Text

------------------------------------

Join strategy

  • I've been called to take a look at a server that's performing poorly on some queries. First of all, let's clarify one thing: it's an Oracle server, so I have to admit I know nearly nothing about it. There was an Oracle DBA working on the problem and he said that tha main issue is lack of CPU.

    Looking at the execution plan I noticed that the optimizer was going for HASH joins, probably because the number of rows in the two tables were very different (100K VS 90 million). Since CPU seems to be the bottleneck, I suggested him to try to turn the HASH join into a MERGE join, that would be less CPU-intensive, changing the sort order of the index.

    He laughed out loud at me and he said that HASH join is less CPU-intensive than MERGE join. I was unsure, so I set up some tests:

    -- CREATE TEST TABLES

    IF OBJECT_ID('tempdb..#test1') IS NOT NULL DROP TABLE #test1

    CREATE TABLE #Test1 (

    num int

    )

    CREATE CLUSTERED INDEX IX_num ON #Test1(num)

    INSERT INTO #Test1

    SELECT TOP 5000000 ROW_NUMBER() OVER (ORDER BY(SELECT NULL))

    FROM Tally AS A

    CROSS JOIN Tally AS B

    IF OBJECT_ID('tempdb..#test2') IS NOT NULL DROP TABLE #test2

    CREATE TABLE #Test2 (

    num int

    )

    CREATE CLUSTERED INDEX IX_num ON #Test2(num)

    INSERT INTO #Test2

    SELECT TOP 1000000 ROW_NUMBER() OVER (ORDER BY(SELECT NULL))

    FROM Tally AS A

    CROSS JOIN Tally AS B

    SET STATISTICS TIME ON

    SET STATISTICS IO ON

    IF OBJECT_ID('tempdb..#res') IS NOT NULL DROP TABLE #res

    SELECT A.num

    INTO #res

    FROM #Test1 AS A

    INNER HASH JOIN #Test2 AS B

    ON A.num = B.num

    -- SQL Server Execution Times:

    -- CPU time = 21406 ms, elapsed time = 2113 ms.

    SET STATISTICS TIME ON

    SET STATISTICS IO ON

    IF OBJECT_ID('tempdb..#res') IS NOT NULL DROP TABLE #res

    SELECT A.num

    INTO #res

    FROM #Test1 AS A

    INNER MERGE JOIN #Test2 AS B

    ON A.num = B.num

    -- SQL Server Execution Times:

    -- CPU time = 7752 ms, elapsed time = 15467 ms.

    So, which one uses less CPU??

    -- Gianluca Sartori

  • Hey Gianluca,

    The answer is that it depends.

    First, though, let me compare my results to yours.

    Using HASH, I get 6s CPU and 26s elapsed.

    Using MERGE, I get 1.5s CPU and 1.6s elapsed.

    I am quite surprised that you managed to get such different results for merge - though you should probably disable parallelism with OPTION (MAXDOP 1) to (a) get comparable results; and (b) ensure that the CPU times reported with STATISTICS TIME are accurate.

    I'm not going to go on about the tests too much (clearing caches and so on) because there is no answer to this question. Which one uses more CPU depends on the data - width, distribution, cardinality, indexes, and the number of rows feeding into each input of the join.

------------------------------------

Supplied information
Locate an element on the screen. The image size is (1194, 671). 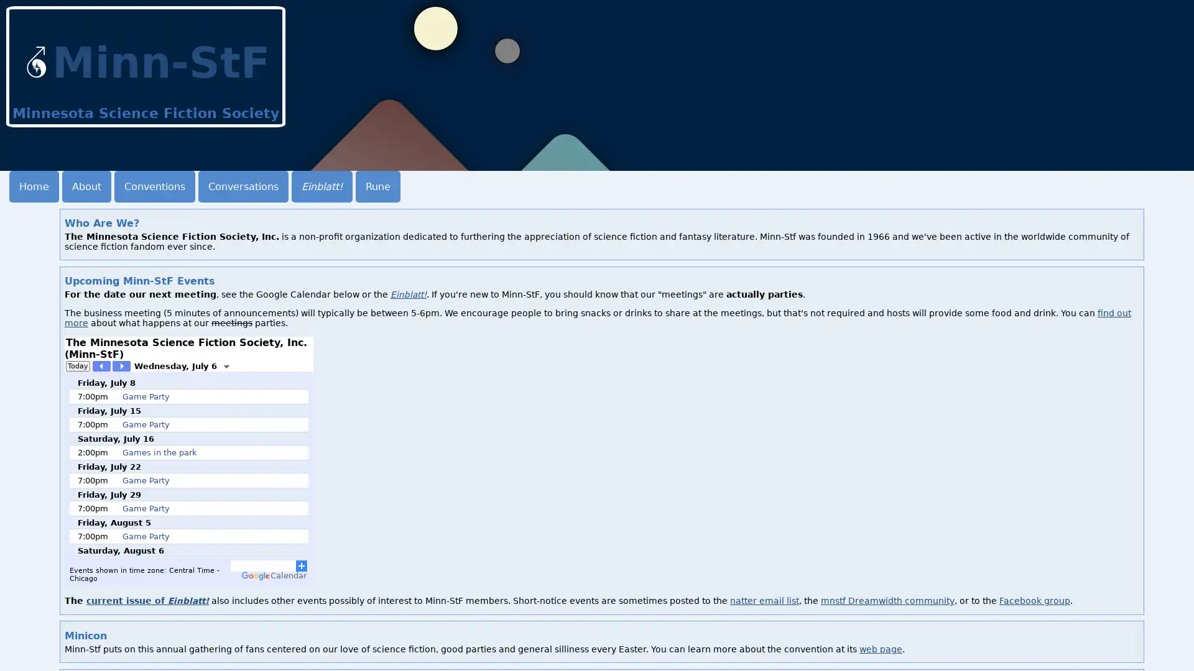
About is located at coordinates (86, 186).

------------------------------------

What is being asked
Translate this sentence from the join strategy thread into Spanish: "Which one uses more CPU depends on the data - width, distribution, cardinality, indexes, and the number of rows feeding into each input of the join."

Finished answer
Cuál usa más CPU depende de los datos: el ancho, la distribución, la cardinalidad, los índices y el número de filas que alimentan cada entrada de la combinación.